- _Task_
Could you filter the records below and keep only the lines with the word "computer"?

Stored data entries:
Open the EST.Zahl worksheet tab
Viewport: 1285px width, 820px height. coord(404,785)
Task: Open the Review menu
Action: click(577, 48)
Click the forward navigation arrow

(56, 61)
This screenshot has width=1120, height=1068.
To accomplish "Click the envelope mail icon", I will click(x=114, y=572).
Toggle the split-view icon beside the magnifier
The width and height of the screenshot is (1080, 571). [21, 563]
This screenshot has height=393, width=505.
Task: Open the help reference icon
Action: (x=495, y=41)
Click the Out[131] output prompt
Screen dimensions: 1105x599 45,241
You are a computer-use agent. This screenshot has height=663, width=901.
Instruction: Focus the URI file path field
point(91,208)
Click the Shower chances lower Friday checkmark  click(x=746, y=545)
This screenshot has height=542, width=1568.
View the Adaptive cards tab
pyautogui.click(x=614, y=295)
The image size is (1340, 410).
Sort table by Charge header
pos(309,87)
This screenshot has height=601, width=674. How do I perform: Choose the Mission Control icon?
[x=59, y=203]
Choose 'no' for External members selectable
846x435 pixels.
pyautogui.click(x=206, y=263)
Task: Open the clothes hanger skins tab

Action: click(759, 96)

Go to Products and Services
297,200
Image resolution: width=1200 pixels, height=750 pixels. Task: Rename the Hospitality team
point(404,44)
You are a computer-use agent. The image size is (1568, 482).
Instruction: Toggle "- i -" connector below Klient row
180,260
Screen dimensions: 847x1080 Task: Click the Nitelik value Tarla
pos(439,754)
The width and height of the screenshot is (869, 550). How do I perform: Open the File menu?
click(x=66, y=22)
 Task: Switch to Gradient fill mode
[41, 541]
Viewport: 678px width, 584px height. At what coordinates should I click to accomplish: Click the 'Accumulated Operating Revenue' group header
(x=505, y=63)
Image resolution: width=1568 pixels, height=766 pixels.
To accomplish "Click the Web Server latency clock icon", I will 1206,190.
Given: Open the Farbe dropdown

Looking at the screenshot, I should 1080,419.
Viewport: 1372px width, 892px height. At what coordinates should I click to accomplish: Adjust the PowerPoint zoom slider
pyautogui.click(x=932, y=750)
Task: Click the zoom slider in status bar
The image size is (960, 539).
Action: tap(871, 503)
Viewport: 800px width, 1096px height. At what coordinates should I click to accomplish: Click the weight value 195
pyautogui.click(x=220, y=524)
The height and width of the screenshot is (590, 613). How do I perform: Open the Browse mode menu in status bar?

- _Solution to the exercise_
You are a computer-use agent. This screenshot has height=663, width=901.
You are a computer-use agent. The image size is (1568, 482).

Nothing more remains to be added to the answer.